Tuesday, December 19, 2006

Neo-Luddite

When I worked on Wall Street I was known for always being on the "bleeding edge" of new technology. Within my department, I put the first IBM-AT on a trading desk (Well, under it. And then some wiseass came along and slapped a sticker on it that read "Wurlitzer", after I did).

I continued to lead the pack on purchasing the latest/greatest tech for my trading floors until I walked away from the street in 1994.

And that's when I finally bought a computer for home. I also bought a Sony Rear Projection 48" TV, a Pioneer LaserDisk player, a handful of LaserDisks to play on it along with several thousand gallons of booze to kill myself with as I enjoyed the end of my life in TechniColor, Dolby-Digital SurroundSound and Wide-Screen (LetterBoxed).

Well, the booze and money ran out three years later and the tech got locked in time.

Now I've been sober since 1998 and the tv has been downsized to a 34" flat-screen Sony (Love them Sonys! It'll be the last NTSC tv I'll own.), and I got a DVD player (but I still look at "Jurassic Park" on my old LaserDisk, along with the 2nd Indiana Jones movie, "Temple of Doom" -- but only because the opening number, "Anything Goes", sung in Chinese by Steven Spielberg's wife, is a real rip-snorter!)

I like technology that helps us to work smarter or better, or entertains the hell out of us.

However.... and this is where I seem to have drawn the line ... I don't have a cellphone.

I hate 'em. I think they're the devil's own invention, right up there with Brussel sprouts, beepers, boomboxes and Crack, er, BlackBerries (and Treos, and whatever).

Wasn't the workday long enough? Do we need to invent ways to make it even longer? Weren't people annoyed ENOUGH by co-workers during the day, do they need MORE aggravation at home, or on the bus or train?

PDAs and cellphones are not improvements on people's lives. They makes lives crappier and worse. No, I don't need to be "in touch" for an extra hour or two or three a day. I'm in touch enough.

I have an answering machine. At the sound of the beep leave a message and I'll get back to you when I'm damn good and ready!
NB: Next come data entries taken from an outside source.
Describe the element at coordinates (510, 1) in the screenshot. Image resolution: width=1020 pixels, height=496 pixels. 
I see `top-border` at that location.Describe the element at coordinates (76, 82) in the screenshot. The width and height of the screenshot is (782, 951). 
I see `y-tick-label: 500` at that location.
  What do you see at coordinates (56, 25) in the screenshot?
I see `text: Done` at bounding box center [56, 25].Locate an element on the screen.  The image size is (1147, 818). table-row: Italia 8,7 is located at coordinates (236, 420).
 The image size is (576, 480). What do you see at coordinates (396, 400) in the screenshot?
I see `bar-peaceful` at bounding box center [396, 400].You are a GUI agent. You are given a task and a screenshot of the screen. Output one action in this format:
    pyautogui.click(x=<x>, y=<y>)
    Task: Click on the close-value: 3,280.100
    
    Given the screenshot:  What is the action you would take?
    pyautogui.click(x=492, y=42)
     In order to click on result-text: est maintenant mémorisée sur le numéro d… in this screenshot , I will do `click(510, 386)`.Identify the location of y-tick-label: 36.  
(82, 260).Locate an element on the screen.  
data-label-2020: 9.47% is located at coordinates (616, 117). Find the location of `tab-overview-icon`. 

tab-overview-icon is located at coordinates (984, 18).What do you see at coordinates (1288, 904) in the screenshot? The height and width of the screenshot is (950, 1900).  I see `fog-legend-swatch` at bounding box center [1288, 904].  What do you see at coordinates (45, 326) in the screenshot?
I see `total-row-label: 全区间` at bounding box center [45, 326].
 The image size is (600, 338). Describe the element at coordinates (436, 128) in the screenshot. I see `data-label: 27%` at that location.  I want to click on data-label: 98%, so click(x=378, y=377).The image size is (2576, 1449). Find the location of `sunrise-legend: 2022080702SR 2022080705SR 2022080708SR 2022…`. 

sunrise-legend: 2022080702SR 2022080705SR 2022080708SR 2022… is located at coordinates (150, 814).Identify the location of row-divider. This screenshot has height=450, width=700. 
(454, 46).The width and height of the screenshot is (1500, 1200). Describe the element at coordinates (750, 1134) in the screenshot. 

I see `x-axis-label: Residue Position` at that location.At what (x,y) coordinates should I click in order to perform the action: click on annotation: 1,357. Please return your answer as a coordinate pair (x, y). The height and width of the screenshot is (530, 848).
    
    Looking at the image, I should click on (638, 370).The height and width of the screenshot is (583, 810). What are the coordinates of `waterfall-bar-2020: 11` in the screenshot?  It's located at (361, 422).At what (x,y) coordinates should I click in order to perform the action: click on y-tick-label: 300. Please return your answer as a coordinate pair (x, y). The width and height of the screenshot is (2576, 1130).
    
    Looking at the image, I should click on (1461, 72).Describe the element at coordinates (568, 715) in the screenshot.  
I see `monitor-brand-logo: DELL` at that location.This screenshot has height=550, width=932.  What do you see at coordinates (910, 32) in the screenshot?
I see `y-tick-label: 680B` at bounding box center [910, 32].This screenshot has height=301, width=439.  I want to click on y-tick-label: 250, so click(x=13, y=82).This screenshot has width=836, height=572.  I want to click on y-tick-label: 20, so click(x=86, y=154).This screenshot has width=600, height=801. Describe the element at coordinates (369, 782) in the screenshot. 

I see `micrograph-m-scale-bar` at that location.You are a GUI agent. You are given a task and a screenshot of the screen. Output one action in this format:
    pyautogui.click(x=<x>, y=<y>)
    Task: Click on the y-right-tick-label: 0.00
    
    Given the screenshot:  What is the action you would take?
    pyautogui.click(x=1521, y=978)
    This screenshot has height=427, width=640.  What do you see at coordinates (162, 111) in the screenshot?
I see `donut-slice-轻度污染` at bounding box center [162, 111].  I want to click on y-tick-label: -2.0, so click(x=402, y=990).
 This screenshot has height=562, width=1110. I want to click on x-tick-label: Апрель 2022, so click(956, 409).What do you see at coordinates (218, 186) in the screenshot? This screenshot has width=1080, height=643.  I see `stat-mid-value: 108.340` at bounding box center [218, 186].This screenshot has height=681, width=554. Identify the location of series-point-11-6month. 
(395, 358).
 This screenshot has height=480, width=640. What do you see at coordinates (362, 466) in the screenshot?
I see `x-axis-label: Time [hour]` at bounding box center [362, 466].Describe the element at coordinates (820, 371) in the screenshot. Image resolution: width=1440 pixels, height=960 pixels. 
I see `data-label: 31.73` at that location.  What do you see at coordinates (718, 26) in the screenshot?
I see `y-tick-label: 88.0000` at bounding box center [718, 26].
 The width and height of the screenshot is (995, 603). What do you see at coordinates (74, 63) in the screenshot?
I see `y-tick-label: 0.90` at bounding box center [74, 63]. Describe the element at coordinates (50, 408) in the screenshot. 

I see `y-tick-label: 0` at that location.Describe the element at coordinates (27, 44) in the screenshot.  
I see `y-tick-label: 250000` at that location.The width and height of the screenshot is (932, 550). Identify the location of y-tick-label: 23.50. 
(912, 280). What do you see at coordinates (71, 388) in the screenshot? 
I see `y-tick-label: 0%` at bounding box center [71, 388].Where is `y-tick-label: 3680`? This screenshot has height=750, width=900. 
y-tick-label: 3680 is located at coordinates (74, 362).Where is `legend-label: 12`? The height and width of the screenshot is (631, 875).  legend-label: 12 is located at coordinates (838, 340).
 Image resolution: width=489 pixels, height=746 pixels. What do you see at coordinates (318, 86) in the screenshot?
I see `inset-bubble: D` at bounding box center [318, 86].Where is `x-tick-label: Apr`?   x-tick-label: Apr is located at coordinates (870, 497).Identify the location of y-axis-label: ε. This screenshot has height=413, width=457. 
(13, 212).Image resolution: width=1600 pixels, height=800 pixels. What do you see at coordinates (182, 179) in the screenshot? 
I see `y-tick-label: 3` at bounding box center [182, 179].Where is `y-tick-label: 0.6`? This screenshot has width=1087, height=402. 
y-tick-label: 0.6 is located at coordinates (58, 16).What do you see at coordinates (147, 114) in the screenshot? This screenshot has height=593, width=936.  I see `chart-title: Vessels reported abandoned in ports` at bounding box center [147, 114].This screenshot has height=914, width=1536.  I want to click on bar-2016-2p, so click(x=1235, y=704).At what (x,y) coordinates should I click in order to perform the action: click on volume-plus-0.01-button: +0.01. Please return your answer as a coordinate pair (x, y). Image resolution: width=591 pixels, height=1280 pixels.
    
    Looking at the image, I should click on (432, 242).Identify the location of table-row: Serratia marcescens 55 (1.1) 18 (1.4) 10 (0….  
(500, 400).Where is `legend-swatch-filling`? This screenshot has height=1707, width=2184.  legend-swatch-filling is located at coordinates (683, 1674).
PCs were a vast improvement on the way information and, more importantly, the speed at which information, travelled to people who needed to make split-second decisions involving hundreds of millions of dollars. They didn't drag the friggin' things home with them after the trading day had ended. That came later, with the invention of another annoying application called "e-mail." People used to pick up the phone and call each other. Yeah, they played phone-tag, but not as much as they do now. People used to actually "think" about what they were going to say before they said it. Now we just fire-off e-mails, often in the heat of the moment, without taking that moment of grace to cool off and think about what we are doing.

We now live in a society that's more apt to "ready, fire, aim" than it is to calmly think about what needs to be done.

I've become a Neo-Luddite. An anti-technologist.

Not all technology is good (nor is it all bad). But sometimes it just serves to eat chunks of our souls.

1 comment:

Bev Sykes said...

I have mixed feelings about cell phones. I hate the fact that they have distanced us from each other--now you can't go anywhere without being surrounded by people on their cell phones. People can't even wait long enough to get into the airport before pulling out their cell phones--when the wheels touch down on the runway, there are all those calls that can't wait another 5 minutes. Like you, I like being unavailable and often forget to take my phone with me.

However, Jeri and I text message all the time, which I love, because we wouldn't do this much e-mailing or talking on the phone. I like the security of having it for emergencies, but if you told me that I had to give up one of my technical gadgets, it would be a no-brainer. The cell phone would be the very first to go.